VILNIUS, Lithuania — Lithuania’s foreign minister expressed disappointment at Israel’s lack of solidarity with Eastern and Central European countries facing Russian aggression, saying that if Jerusalem wanted others to empathize with its security challenges in the Middle East, it should be forthcoming with support during crises in other regions.
While Jerusalem’s desire to coordinate with Moscow, especially regarding Iran’s activities in Syria, is understandable, Linas Linkevicius said Israel’s rapprochement with Russia was “shortsighted” and unlikely to lead to regional stability.
In an exclusive interview last week, Linkevicius, generally known as one of Europe’s most pro-Israel foreign ministers, also discussed at considerable length an ongoing controversy over the extent of his countrymen’s complicity with Nazi Germany during World War II, including the ongoing glorification of collaborators.
A Vilnius street named after a notorious anti-Semite should be renamed soon, he said, though he stressed that it was not up to the national government but to local authorities, and that the matter is currently in process.
The Holocaust was a “scar on the face of humanity” and Lithuanians need to “come clean” about their role in it, he said.
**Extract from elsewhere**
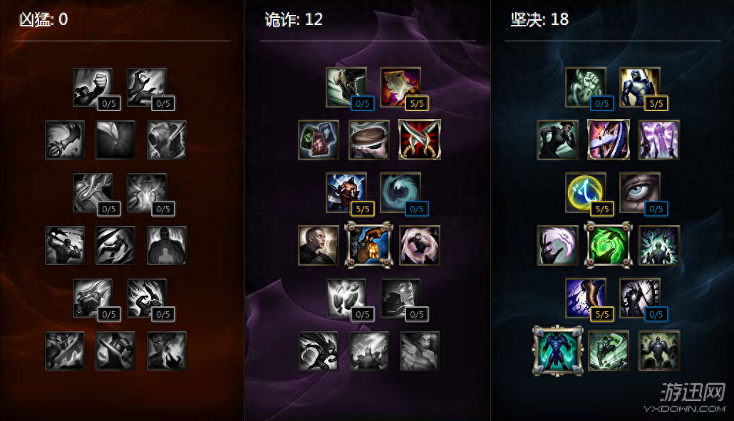Click the green fist Resolve mastery 0/5 counter
This screenshot has width=734, height=421.
602,104
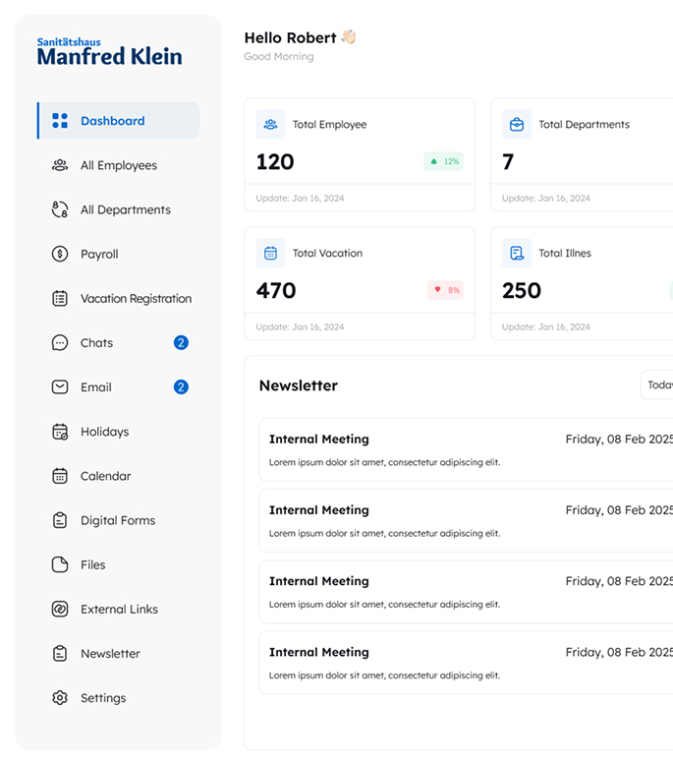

Still, he refused to admit that a significant number of his compatriots eagerly collaborated with the Nazis, saying that the matter was not yet sufficiently studied.
Speaking with The Times of Israel in his Vilnius office Thursday morning, Linkevicius reaffirmed his government’s staunch support of the Jewish state, stressing that he had played an instrumental role in organizing a rare meeting between Prime Minister Benjamin Netanyahu and the foreign ministers of the European Union in December 2017 in Brussels.
It was important for the EU to listen to Israel’s arguments, be it on the peace process or the Iranian nuclear question, Linkevicius said. Lithuania will never cease to advocate for Israel’s position in Brussels, he vowed, in the same breath urging Jerusalem to speak out on behalf of small states that feel threatened by Russian expansionism.
“We are always trying to be helpful and to facilitate, but please do so also with the aggression in Eastern Europe: Russia against Ukraine or Moldova. It’s never happening,” he said. “If you want to have this empathy from others for what you’re doing, so just do that.”
Ever since Iran started entrenching itself militarily in Syria, Netanyahu has sought close cooperation with Russia, which included many friendly meetings with President Vladimir Putin. Last month, Israel hosted an unprecedented summit attended by the Russian and American national security advisers.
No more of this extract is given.